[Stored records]
---+---

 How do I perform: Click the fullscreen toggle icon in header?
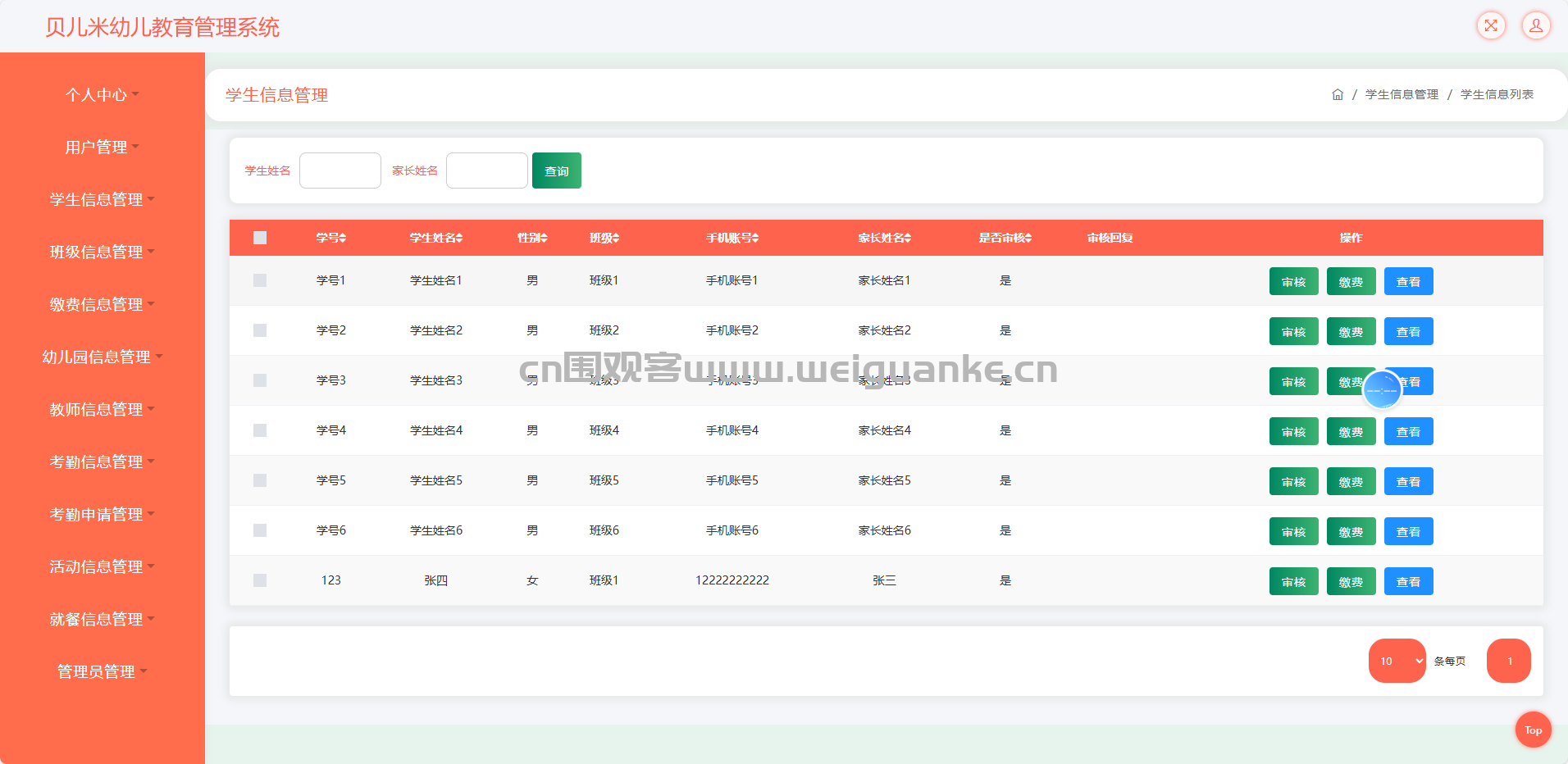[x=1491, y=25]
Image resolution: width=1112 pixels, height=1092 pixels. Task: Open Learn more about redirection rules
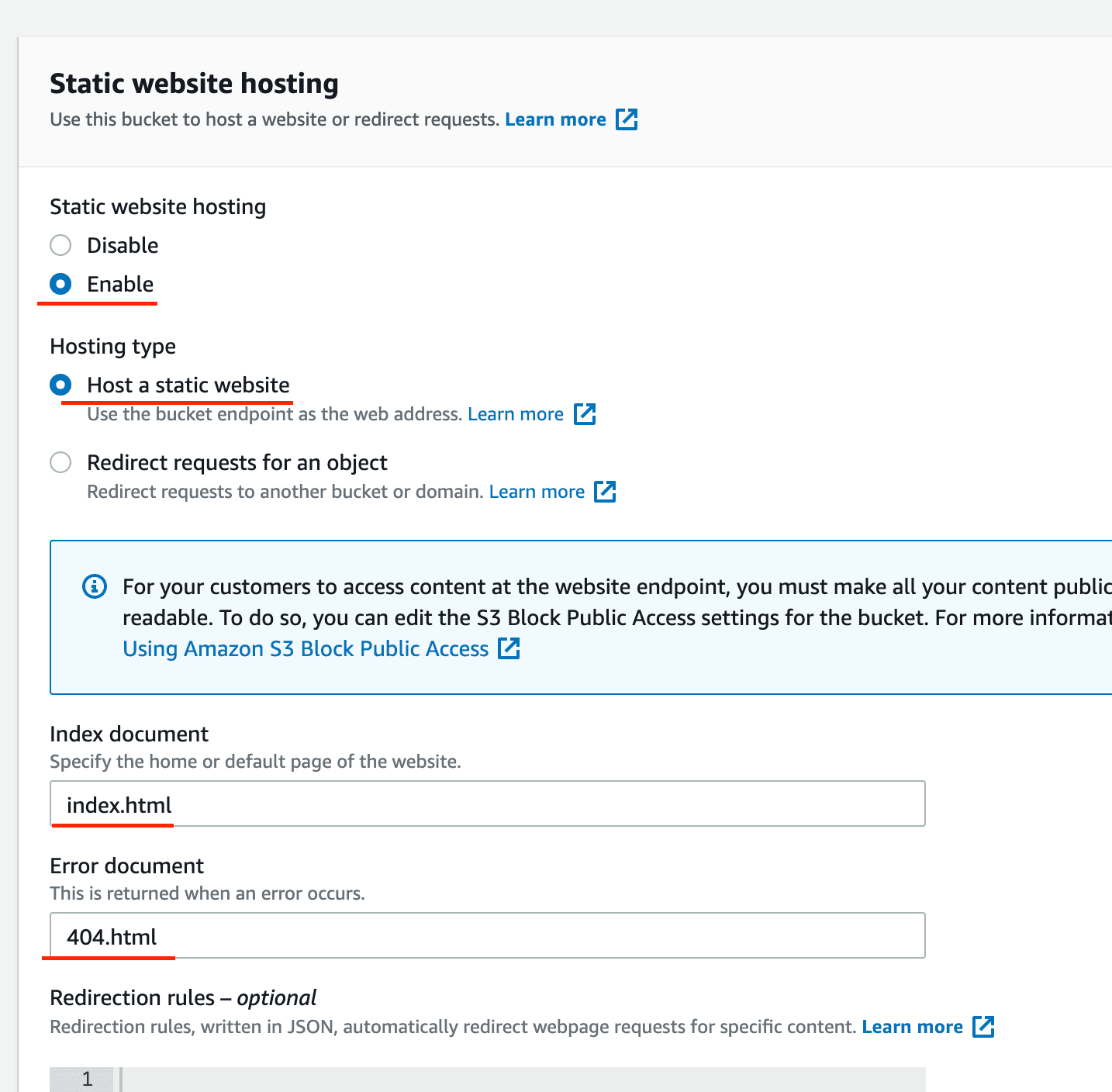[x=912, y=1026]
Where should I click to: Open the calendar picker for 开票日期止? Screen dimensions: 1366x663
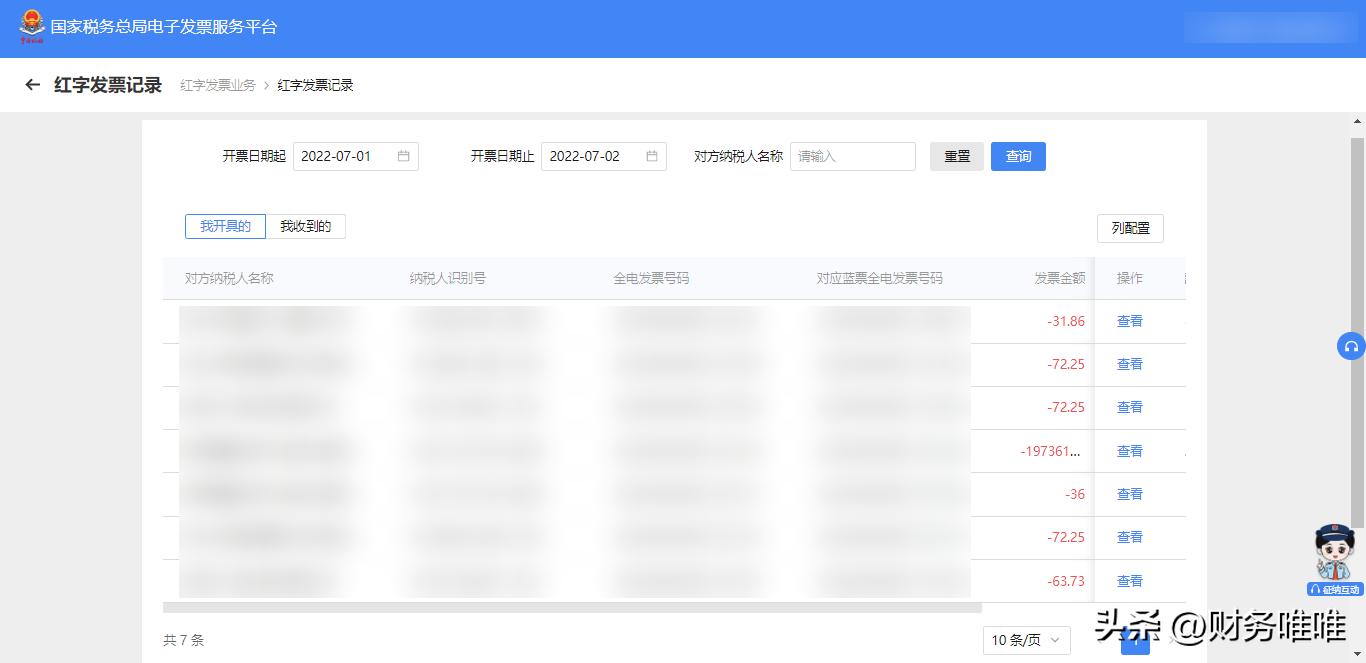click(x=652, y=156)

---+---

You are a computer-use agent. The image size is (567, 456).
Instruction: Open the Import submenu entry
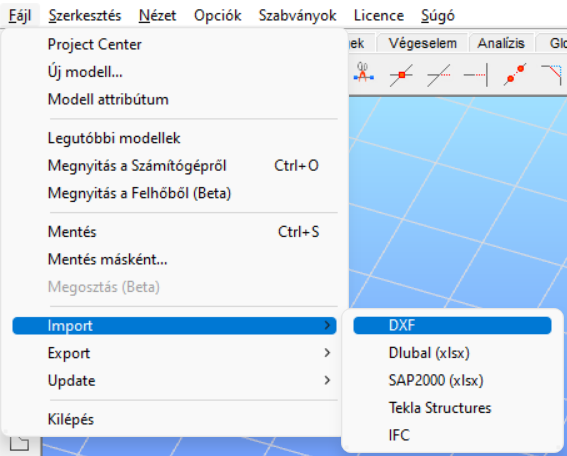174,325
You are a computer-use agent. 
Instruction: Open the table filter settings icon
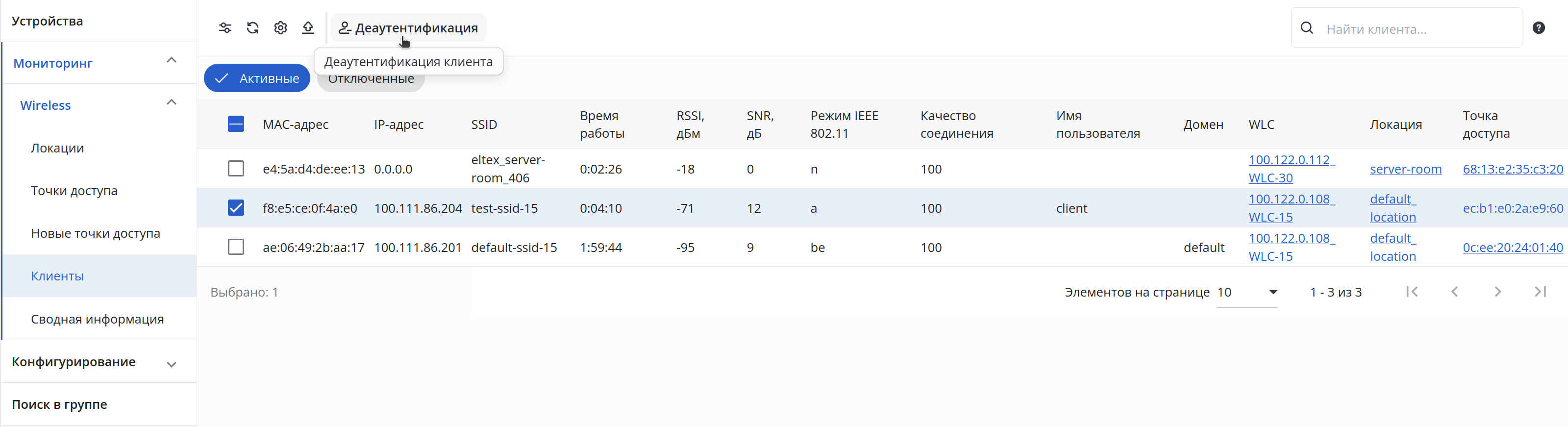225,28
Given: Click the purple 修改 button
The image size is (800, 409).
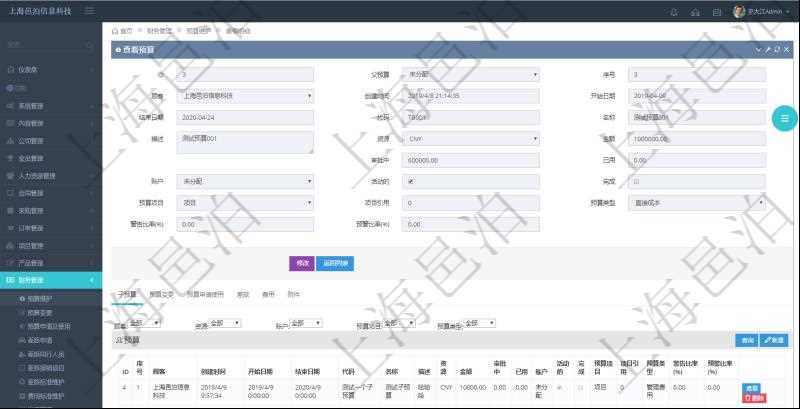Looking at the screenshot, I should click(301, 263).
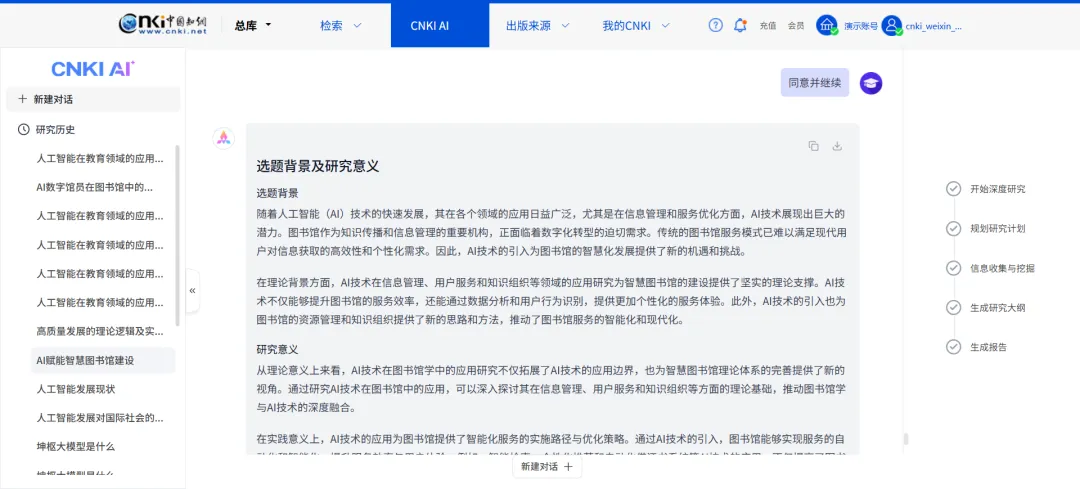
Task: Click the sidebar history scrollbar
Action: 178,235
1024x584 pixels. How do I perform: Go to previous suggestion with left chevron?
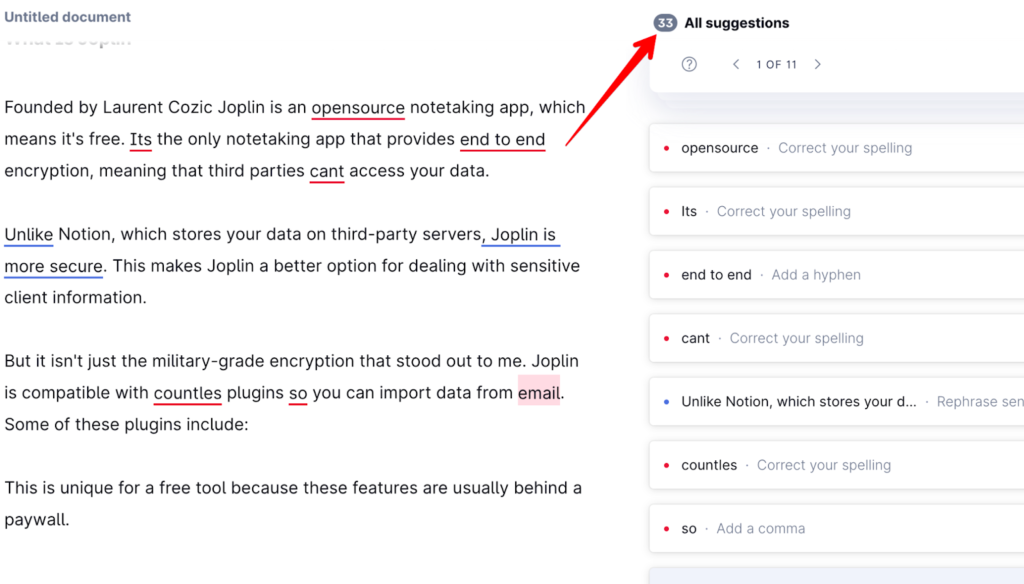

---+---

• [What to work on]:
Look above for the line with "You are a computer-use agent. The" and the line with "Given: Click the purple 修改 button", then copy them and all lines in between exactly as written, and only those, without any pictures.

• [Task response]:
You are a computer-use agent. The image size is (567, 456).
Instruction: Open the Import submenu entry
174,325
You are a computer-use agent. 
Instruction: Open the table filter settings icon
225,28
Given: Click the purple 修改 button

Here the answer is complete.